La tradition de la Vème République est que le Premier ministre serve de fusible au Président en cas de crise. L’échec de l’hôte de Matignon, quand bien même n’en serait-il pas le premier responsable, ne serait ainsi pas celui du président. C’est qu’il y a bien crise ! Le bilan du tsunami Covid-19 sera vraisemblablement catastrophique, tant sur le plan sanitaire que sur le plan économique. Aux dizaines de milliers de morts s’ajouteront des millions de chômeurs et une augmentation de la pauvreté, car ce serait un miracle et une première mondiale qu’une récession d’au moins 10 % n’ait pas de pareils effets. Peut-être le miracle aura-t-il lieu sous la forme d’un effacement des dettes (ou d’un étalement de leur remboursement sur un siècle). L’ampleur planétaire du désastre pourrait le laisser espérer, ce qui serait une aubaine pour la France, l’un des plus mauvais élèves de l’OCDE dans la gestion de cette crise.

Si Edouard Philippe venait à perdre la confiance du chef de l’Etat, si ce dernier tentait de constituer un gouvernement d’unité nationale voire de salut public comme l’a proposé récemment Jean-Pierre Chevènement dans un accès de nostalgie révolutionnaire, une fois de plus, le régime vivrait un sursis qui cache de moins l’épuisement de notre système politique.

Un bricolage institutionnel à l’arrière-goût de politique politicienne comme le changement de gouvernement voire de premier ministre avait peut-être sa raison d’être à l’époque du général de Gaulle ou sous Mitterrand et Chirac. Mais nous sommes à une autre époque, dans un autre monde. Avoir deux têtes de l’exécutif n’existe nulle part ailleurs. Si la France est un régime parlementaire sur le plan juridique, autant qu’elle le soit aussi sur le plan politique. Car le Premier ministre n’est aux commandes qu’aussi longtemps que le veut le chef de l’État.

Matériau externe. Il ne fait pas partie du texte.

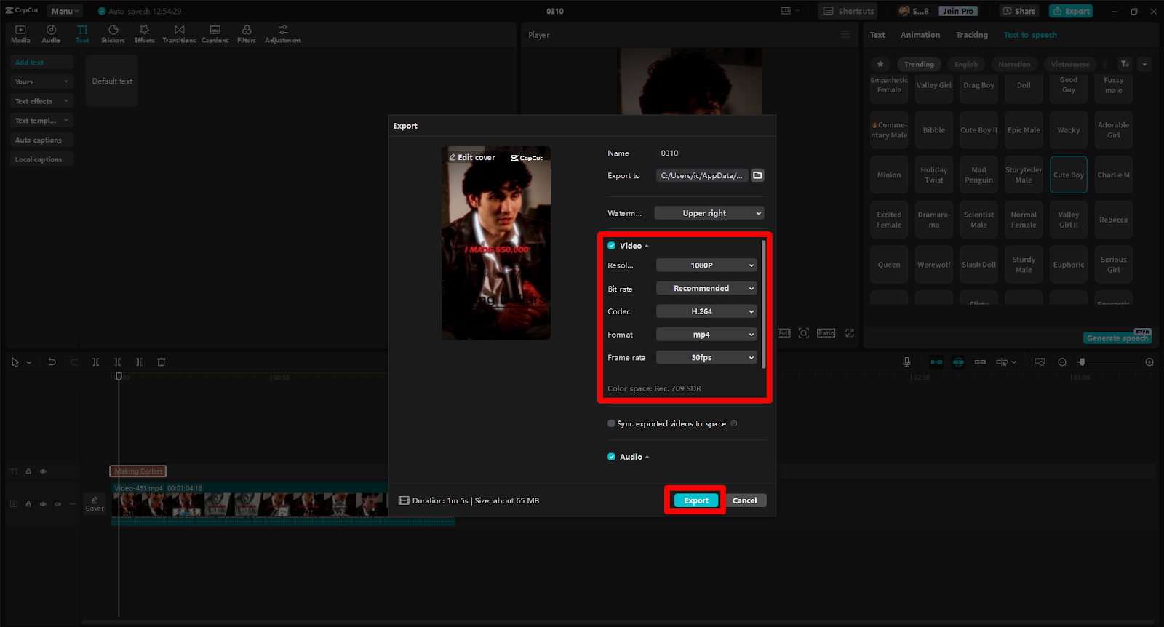The image size is (1164, 627).
Task: Click the timeline zoom slider handle
Action: (x=1082, y=362)
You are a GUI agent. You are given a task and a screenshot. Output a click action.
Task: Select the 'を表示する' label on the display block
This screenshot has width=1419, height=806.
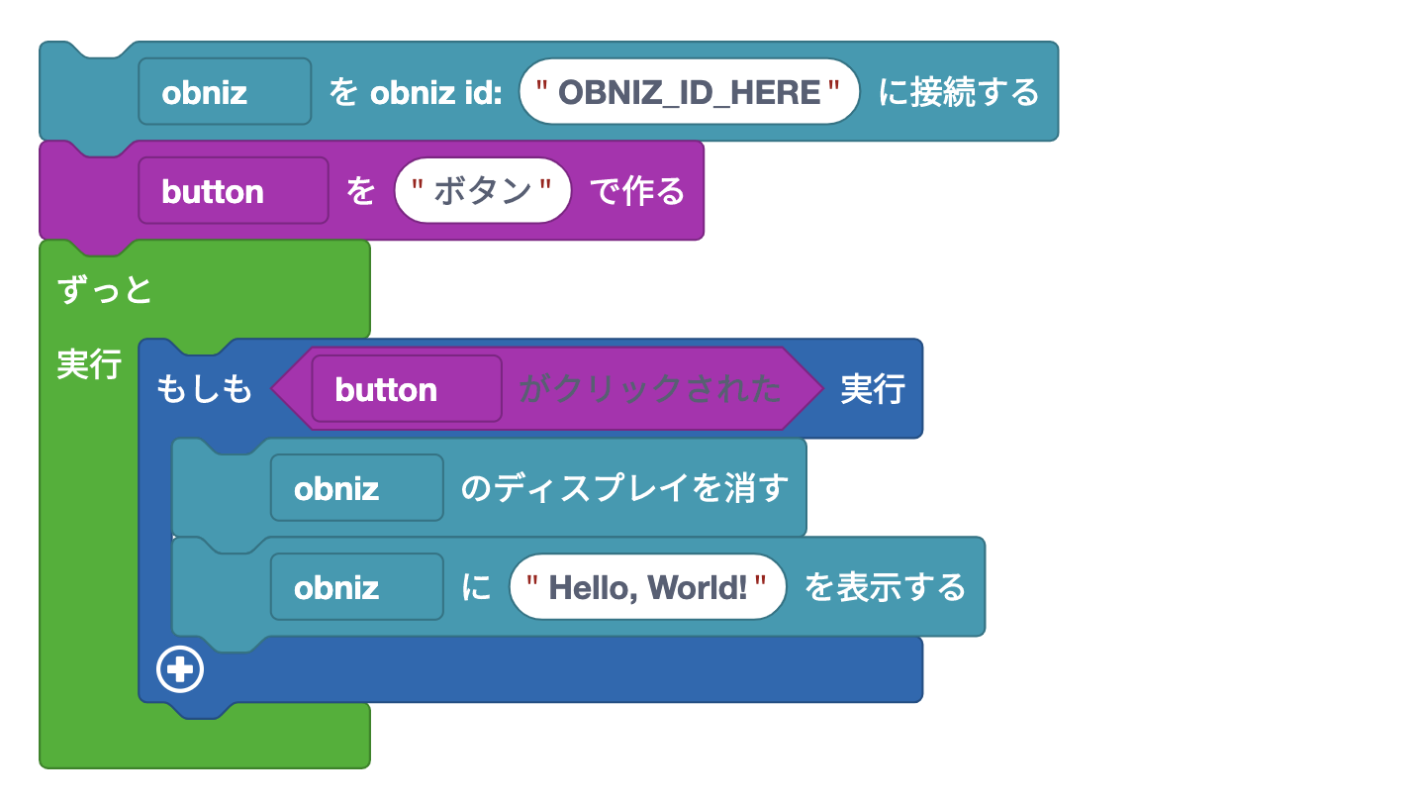point(884,587)
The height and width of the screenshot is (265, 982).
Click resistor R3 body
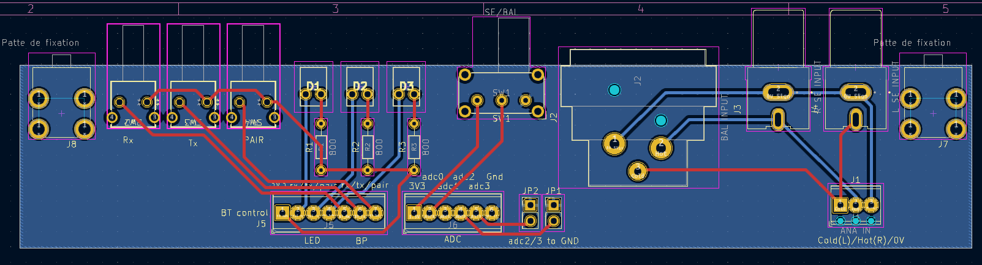pyautogui.click(x=414, y=147)
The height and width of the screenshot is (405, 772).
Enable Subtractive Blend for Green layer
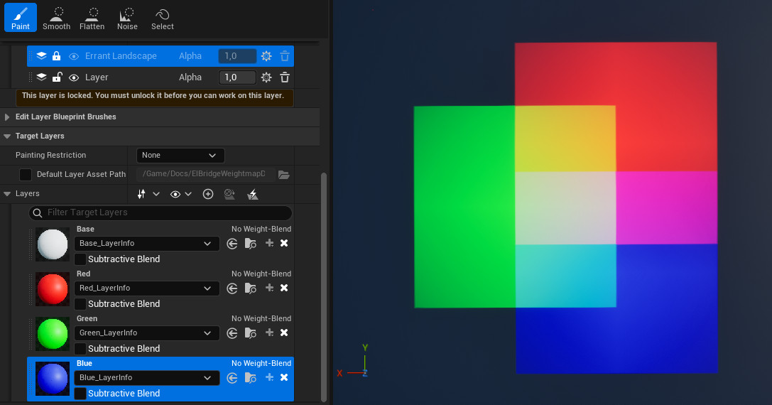(x=80, y=349)
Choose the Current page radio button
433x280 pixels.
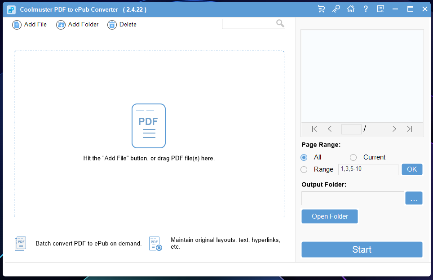353,157
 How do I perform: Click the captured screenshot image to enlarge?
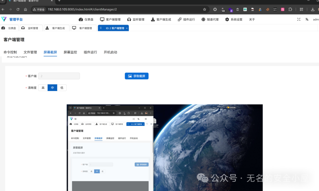[165, 148]
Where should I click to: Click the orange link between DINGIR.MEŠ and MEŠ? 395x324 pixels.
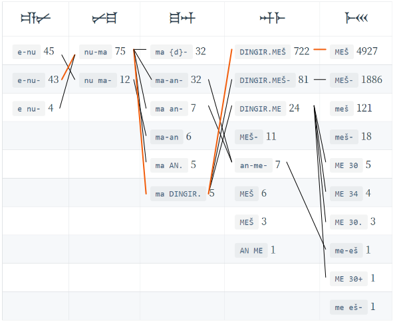[x=320, y=50]
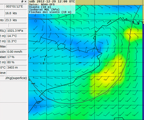This screenshot has height=120, width=144.
Task: Select the 1021.3 hPa pressure field
Action: (x=16, y=31)
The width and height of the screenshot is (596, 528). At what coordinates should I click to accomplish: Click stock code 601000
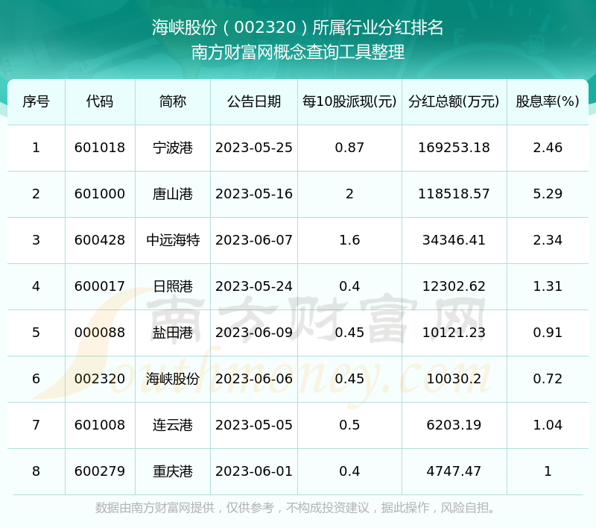click(100, 194)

Un régime parlementaire ne tolèrerait plus un président tout puissant. L’alternative est le régime présidentiel, à l’américaine. Mais il peut également conduire à une forme de cohabitation, et nuire à l’efficacité de la gouvernance. Quant à l’équilibre des pouvoirs, il fonctionne très bien en Allemagne ou au Royaume-Uni, qui ne sont pas moins démocratiques que nous, et où le Parlement vote les lois que l’exécutif applique.

La crise du coronavirus, et les deux séquences décisives (la semaine du 12 mars et les atermoiements entre le discours du 13 avril et le déconfinement du 11 mai) qui ont coûté des milliers de morts et fait perdre des milliards d’euros à notre économie, a dévoilé l’échec de ce monstre à deux têtes que nous dénoncions déjà dans le duo de l’exécutif.

Il est temps de réformer en profondeur nos institutions, de concentrer les responsabilités juridiques sur le président élu et de le contre-balancer par des contre-pouvoirs en renforçant notamment ceux du législatif., le tout dans une nouvelle et grande étape de décentralisation de nos institutions publiques. Comme dans toutes les démocraties modernes.

Faut-il une VIème République ? Notre choix est fait et tous ses partisans devraient s’unir pour y œuvrer dans l’intérêt de la France.